Namun seringkali, pengurus organisasi tidak
terlepas dengan berbagai kebutuhan pribadi yang bersifat mendesak, sedangkan
kondisi keuangannya tidak dapat memenuhi kebutuhannya. Hingga akhirnya ketika
ia melihat uang organisasi yang sedang tidak digunakan, ia berinisiatif
menggunakan uang organisasi untuk kepentingan pribadinya dengan niat nanti
ketika uang tersebut digunakan oleh organisasi, ia akan segera membayar
utangnya pada organisasi. Dalam permasalahan demikian muncul sebuah pertanyaan,
dapatkah dibenarkan tindakan yang ia lakukan tersebut secara syara’?
Sebelum menjawab pertanyaan tersebut baiknya
dipahami terlebih dahulu bahwa uang organisasi merupakan uang yang hanya boleh
digunakan untuk segala kepentingan yang berhubungan dengan kemaslahatan
organisasi. Sehingga, tidak diperkenankan bagi pengurus organisasi untuk
menggunakan uang organisasi untuk kepentingan lain yang tidak ada hubungannya
dengan kemaslahatan organisasi.
Ketentuan demikian berdasarkan hadits:
الْمُسْلِمُونَ
عَلَى شُرُوطِهِمْ إِلاَّ شَرْطًا أَحَلَّ حَرَامًا أَوْ حَرَّمَ حَلاَلاً
“Orang Muslim wajib menunaikan persyaratan
yang telah disepakati bersama kecuali persyaratan yang menghalalkan perkara
yang haram atau mengharamkan perkara yang halal.” (HR. Baihaqi)
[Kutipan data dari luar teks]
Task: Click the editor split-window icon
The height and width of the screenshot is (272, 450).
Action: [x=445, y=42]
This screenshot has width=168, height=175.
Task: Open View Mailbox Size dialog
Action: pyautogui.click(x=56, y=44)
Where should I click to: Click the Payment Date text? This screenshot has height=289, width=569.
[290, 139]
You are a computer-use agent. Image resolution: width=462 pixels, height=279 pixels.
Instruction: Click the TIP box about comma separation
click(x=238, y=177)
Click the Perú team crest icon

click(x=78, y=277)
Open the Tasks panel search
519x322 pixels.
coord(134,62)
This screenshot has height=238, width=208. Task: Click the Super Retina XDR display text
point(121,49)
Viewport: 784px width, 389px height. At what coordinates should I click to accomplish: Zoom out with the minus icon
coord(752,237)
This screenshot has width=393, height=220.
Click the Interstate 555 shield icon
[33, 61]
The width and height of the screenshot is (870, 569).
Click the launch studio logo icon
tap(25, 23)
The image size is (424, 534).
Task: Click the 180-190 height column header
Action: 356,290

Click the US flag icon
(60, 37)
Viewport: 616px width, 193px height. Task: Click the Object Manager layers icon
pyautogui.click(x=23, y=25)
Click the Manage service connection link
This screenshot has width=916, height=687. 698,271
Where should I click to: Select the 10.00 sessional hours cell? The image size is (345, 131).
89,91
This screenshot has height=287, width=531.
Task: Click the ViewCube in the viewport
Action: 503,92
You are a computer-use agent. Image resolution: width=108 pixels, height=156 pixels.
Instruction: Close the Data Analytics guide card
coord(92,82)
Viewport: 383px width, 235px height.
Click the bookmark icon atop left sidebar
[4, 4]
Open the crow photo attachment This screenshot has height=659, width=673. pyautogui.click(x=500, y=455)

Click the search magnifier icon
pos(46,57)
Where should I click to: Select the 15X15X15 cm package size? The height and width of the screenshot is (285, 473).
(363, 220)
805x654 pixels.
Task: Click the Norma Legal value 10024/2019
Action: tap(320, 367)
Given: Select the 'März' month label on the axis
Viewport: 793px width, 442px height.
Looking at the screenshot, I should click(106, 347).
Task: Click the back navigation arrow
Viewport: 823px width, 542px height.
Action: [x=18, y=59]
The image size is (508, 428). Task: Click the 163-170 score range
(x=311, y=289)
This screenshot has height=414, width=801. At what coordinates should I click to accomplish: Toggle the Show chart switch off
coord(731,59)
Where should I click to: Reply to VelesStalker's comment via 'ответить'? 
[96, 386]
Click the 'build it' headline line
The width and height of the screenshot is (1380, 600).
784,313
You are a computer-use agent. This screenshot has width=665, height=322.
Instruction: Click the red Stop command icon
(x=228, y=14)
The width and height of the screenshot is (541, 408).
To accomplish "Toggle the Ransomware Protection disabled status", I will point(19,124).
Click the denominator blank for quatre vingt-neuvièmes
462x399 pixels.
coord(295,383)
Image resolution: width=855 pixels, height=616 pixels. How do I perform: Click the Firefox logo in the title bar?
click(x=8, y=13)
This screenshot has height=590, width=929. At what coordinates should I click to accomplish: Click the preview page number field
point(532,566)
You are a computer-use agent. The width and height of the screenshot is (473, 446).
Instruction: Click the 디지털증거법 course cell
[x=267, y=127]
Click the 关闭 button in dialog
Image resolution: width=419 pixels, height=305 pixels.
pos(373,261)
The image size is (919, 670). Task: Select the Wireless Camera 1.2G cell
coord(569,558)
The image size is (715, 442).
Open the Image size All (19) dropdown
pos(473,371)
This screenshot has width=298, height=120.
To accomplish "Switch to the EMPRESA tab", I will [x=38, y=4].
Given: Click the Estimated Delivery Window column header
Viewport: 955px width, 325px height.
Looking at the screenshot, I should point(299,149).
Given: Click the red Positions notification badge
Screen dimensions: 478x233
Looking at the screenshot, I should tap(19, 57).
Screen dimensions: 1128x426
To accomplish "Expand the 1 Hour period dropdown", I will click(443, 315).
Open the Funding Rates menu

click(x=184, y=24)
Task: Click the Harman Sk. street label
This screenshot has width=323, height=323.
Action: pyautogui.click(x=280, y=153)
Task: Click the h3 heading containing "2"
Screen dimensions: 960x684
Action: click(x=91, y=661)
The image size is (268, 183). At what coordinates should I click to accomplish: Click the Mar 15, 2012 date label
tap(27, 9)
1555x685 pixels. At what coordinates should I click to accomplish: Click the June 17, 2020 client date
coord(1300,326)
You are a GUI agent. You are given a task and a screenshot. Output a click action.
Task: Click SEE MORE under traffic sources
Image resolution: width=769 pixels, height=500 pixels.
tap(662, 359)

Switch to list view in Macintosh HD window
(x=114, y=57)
Tindakan yang masuk kategori menggunakan uang
organisasi untuk kepentingan di luar kemaslahatan organisasi adalah menggunakan
uang organisasi untuk kepentingan pribadi dengan bentuk mengutang. Sebab,
tindakan demikian keluar dari mashraf (alokasi penggunaan) yang semestinya.
Namun berutang uang organisasi menjadi boleh
ketika keperluan pengurus organisasi terhadap pemenuhan kebutuhannya berada
dalam keadaan mendesak (dlarurat), misalnya seperti menggunakan uang organisasi
untuk menyelamatkan nyawa orang lain, sedangkan ia tidak dapat menemukan
pinjaman uang lain selain uang milik organisasi.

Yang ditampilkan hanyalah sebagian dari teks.